I was invited to elaborate my position on recording in performance testing. Originally the discussion started as a comment to Ragnar Lönn's post Open Source Load Testing Tool Review published here earlier.
Then the discussion moved to my post The Role of Recording in Load Testing Tools.
Truly speaking, I was rather surprised by the discussion. From my experience, the need for general-purpose load testing tools to support recording is quite obvious. Many technologies generate so sophisticated HTTP requests that recording is practically the only option. The lack of advanced recording functionality automatically limit the areas where the tool may be used.
And recording here doesn't mean just plain recording – but also include all functionality needed to efficiently create a working script from it. It requires a lot of efforts to implement it properly. It is not surprising that it is usually a weak spot of most open source products (and many don't support it at all).
It doesn't mean, of course, that there is no space for tools that doesn't support recording or support it in a simplified way. Definitely there are numerous cases where programming or simple recording works – as we see from a number of such products on the market and the number of people using them. Of course, there is no need in more sophisticated tools when a simple one works for your system. However, if you need to test different systems (typical, for example, for corporate environments), you rather need all possible help you can get from the tool.

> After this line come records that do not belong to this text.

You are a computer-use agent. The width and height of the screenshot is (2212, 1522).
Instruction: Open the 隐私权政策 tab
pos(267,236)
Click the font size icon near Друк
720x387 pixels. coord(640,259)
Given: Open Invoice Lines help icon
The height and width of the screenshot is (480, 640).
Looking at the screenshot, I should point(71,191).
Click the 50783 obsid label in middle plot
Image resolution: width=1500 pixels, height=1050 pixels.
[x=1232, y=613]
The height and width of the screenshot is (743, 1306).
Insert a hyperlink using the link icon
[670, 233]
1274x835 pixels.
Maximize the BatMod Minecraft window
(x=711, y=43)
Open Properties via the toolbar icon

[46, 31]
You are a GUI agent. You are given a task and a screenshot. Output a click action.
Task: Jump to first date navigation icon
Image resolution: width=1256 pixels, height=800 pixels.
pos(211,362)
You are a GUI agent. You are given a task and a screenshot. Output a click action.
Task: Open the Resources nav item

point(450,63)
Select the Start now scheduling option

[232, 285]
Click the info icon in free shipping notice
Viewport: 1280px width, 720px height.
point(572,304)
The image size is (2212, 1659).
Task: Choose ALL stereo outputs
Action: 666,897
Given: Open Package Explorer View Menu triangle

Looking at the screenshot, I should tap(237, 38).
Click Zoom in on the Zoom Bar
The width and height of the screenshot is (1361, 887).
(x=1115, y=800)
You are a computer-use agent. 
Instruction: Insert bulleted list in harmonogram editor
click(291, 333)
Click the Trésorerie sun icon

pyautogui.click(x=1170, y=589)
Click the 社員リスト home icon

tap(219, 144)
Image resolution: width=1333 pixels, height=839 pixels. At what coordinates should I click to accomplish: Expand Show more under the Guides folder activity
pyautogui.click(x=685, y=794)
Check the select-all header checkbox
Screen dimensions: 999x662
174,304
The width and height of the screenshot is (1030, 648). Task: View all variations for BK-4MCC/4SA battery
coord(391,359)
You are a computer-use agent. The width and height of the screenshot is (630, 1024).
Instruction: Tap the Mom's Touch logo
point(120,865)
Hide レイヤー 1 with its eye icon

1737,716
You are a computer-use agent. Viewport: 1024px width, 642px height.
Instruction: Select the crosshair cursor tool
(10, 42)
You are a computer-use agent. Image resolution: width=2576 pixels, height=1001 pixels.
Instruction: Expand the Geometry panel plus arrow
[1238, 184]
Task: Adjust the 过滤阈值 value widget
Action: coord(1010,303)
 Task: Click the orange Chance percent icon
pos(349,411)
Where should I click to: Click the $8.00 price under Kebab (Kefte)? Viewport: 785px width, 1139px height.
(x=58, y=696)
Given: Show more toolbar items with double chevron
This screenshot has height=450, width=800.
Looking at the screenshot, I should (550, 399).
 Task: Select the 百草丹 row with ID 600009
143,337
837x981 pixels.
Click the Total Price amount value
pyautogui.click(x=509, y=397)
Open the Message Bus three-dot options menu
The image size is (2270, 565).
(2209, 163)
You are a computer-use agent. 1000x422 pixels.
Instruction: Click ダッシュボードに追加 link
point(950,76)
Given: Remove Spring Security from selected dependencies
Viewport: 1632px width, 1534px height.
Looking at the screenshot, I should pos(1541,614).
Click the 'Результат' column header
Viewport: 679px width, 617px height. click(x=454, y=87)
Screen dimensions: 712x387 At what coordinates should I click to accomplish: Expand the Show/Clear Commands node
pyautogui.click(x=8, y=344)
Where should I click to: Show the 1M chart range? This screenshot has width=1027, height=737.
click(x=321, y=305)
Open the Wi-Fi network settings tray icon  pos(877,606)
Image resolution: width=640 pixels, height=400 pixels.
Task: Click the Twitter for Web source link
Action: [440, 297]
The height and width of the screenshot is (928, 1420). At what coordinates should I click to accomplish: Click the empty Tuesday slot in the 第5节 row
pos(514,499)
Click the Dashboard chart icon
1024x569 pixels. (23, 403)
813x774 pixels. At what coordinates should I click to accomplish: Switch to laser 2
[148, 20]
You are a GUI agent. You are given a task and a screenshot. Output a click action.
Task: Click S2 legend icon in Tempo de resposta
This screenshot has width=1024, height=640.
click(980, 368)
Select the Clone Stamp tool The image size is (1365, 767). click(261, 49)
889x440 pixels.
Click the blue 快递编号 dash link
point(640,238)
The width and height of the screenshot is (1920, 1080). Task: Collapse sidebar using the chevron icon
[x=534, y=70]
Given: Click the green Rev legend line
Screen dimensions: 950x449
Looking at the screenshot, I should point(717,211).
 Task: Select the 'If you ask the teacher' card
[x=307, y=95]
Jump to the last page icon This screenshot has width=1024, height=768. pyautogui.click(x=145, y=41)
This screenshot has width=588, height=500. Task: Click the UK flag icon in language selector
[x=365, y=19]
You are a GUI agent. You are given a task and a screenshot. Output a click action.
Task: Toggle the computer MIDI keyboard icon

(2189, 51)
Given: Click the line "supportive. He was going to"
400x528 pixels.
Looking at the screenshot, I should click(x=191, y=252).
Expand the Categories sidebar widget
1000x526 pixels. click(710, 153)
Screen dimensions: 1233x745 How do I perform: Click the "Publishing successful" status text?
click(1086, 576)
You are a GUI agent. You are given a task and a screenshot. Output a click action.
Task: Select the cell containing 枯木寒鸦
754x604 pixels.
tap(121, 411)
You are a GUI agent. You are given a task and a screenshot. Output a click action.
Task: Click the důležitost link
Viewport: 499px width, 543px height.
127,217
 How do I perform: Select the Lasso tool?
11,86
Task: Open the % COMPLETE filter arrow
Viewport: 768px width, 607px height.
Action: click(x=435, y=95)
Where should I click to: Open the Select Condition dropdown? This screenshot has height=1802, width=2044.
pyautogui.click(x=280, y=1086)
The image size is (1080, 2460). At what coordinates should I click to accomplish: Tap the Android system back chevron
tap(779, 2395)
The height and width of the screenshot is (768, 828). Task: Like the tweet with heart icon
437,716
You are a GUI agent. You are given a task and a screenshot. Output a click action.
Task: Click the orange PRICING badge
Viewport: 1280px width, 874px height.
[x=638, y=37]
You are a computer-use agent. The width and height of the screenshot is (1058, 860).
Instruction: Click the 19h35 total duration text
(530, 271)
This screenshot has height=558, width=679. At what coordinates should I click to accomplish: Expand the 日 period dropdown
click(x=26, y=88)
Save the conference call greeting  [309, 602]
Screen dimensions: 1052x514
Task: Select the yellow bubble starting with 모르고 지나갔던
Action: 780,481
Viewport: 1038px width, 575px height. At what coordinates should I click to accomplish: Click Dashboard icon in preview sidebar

There are multiple aspects of recording. Support of different technologies is, of course, the first. Unfortunately, it happens often enough that there are issues with recording of sophisticated / new technologies even in mature products. There are cases when it just doesn't work. And there are cases where other approaches to create scripts may work better. Recording is definitely not the only approach and not necessarily always the best (although it was the mainstream approach to load testing until now – and, while we see more alternatives now, I suspect still is).
Actually I always suggested to use other approaches to scripting when recording is not optimal – I presented Custom Load Generation in 2001 (basically recommending to use API calls inside load testing tools) and then elaborated the topics across multiple presentations. However, all these alternative approaches have their own limitation - so now I want to highlight the power and importance of recording as it looks like it is sometimes missed nowadays.
It is often advised to use API for scripting. It is a good advice – if you have a stable API and you know exactly what calls are invoked for each user action (or when you are just testing APIs – which is a noble task by itself when complemented by testing of the whole product). Unfortunately, quite often it is not the case (we are not diving into the discussion here what product architecture and design should be - just stating the fact that it is not usually so straightforward in real life).
Even if you have a good REST API – recording allows you to see the actual sequence of requests and actual parameters used instead of trying to figure them out yourself from a scratch. As the client-side parts become more sophisticated (we rarely see simple HTML anymore), it is often not obvious at all. Actually, when I test products using APIs, I usually uncover a lot of issues with the recording – such as duplicate or unnecessary calls. Or that the calls actually used are different from what developers believed are used.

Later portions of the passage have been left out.